セルペルカチニブは,RET融合遺伝子陽性TC患者およびRET遺伝子変異陽性MTC患者を対象とした2023年1月カットオフデータを用いた本解析で,標準的な薬物療法による治療歴の有無にかかわらず,継続的な有効性が期待された。また,安全性プロファイルは既報と大きく異なることはなく,全体集団と日本人集団で安全性に明確な差異は確認されなかった。
本試験はEli Lilly and Companyが実施した。また,本稿作成には日本イーライリリー株式会社が関与し,投稿に関する費用は同社が負担した。本稿のライティング・投稿サポートには,Good Publication Practiceを遵守の上,ProScribe株式会社(Envision Pharma Group)の本間由紀子および海老名寛子が関与した。
本稿で示した結果は,第66回日本甲状腺学会学術集会(2023年12月7日~9日)で発表した。

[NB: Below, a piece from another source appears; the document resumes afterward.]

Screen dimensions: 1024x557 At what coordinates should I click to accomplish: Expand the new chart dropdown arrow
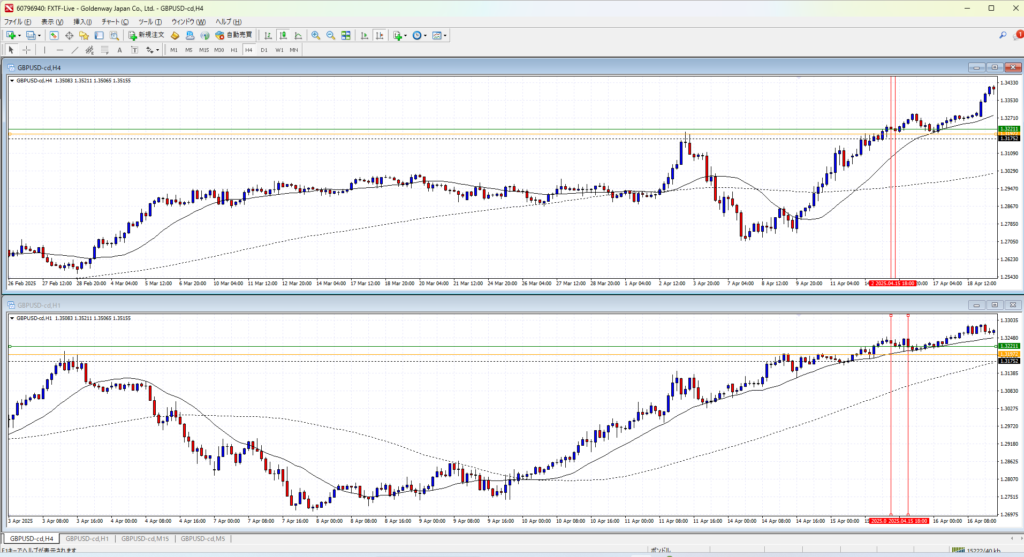point(19,35)
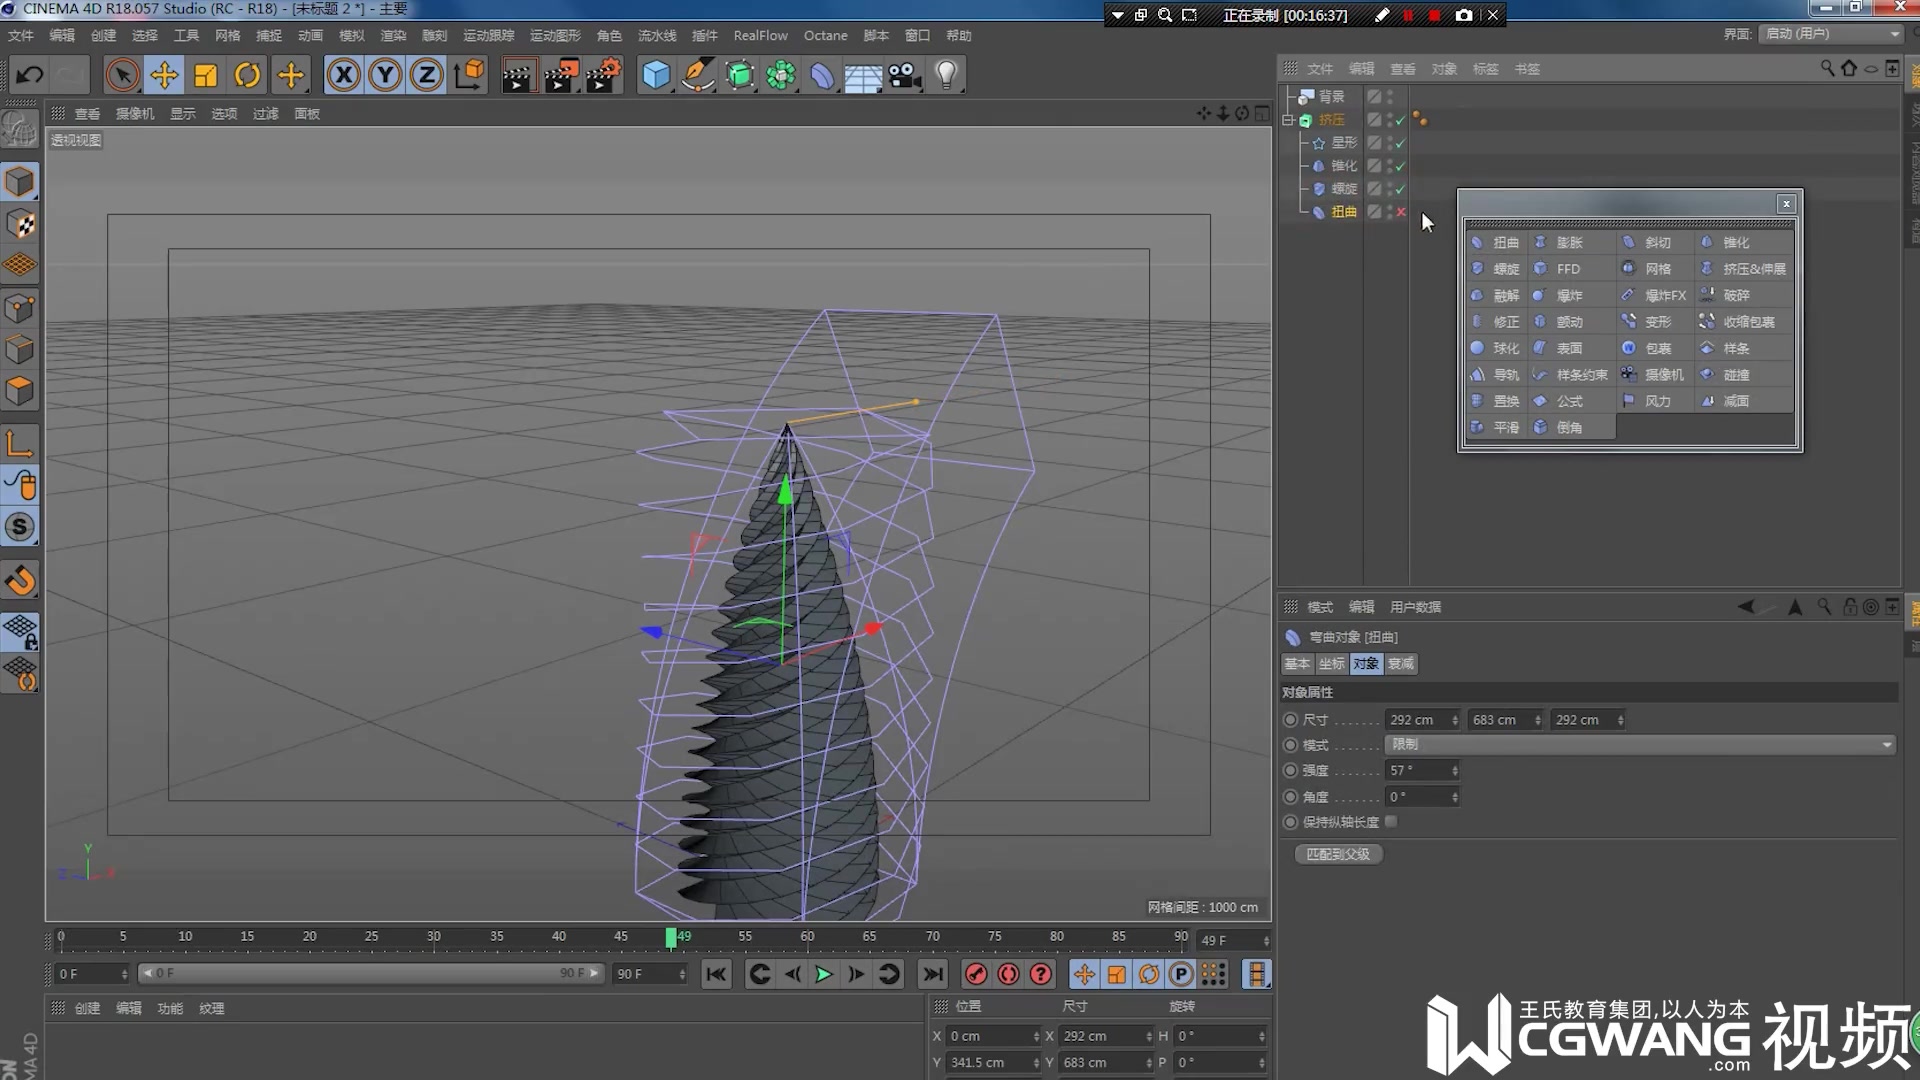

田原信は,日本イーライリリー(株),エーザイ(株),メルクバイオファーマ(株),MSD(株)から講演料を,アストラゼネカ(株),小野薬品工業(株),中外製薬(株),バイエル薬品(株),メルクバイオファーマ(株),(株)ミルテル,MSD(株)から研究費を受領している。竹内伸司は,日本イーライリリー(株)および中外製薬(株)から研究費を受領している。本間義崇は,エーザイ(株),ヤンセンファーマ(株),および楽天メディカル(株)から顧問職の報酬を,大鵬薬品工業(株),中外製薬(株),MSD(株),ノバルティスファーマ(株),GSK(株),ヤンセンファーマ(株),ファイザー(株),バイエル薬品(株),BeiGene,小野薬品工業(株),およびメルクバイオファーマ(株)から研究費を受領している。岩朝勤は,中外製薬(株)から研究費を受領している。森丈治および大森幸枝は,日本イーライリリー株式会社の社員で,Eli Lilly and Companyの株式を保有している。大橋圭明,横田知哉,および清水康は,開示すべき利益相反を有していない。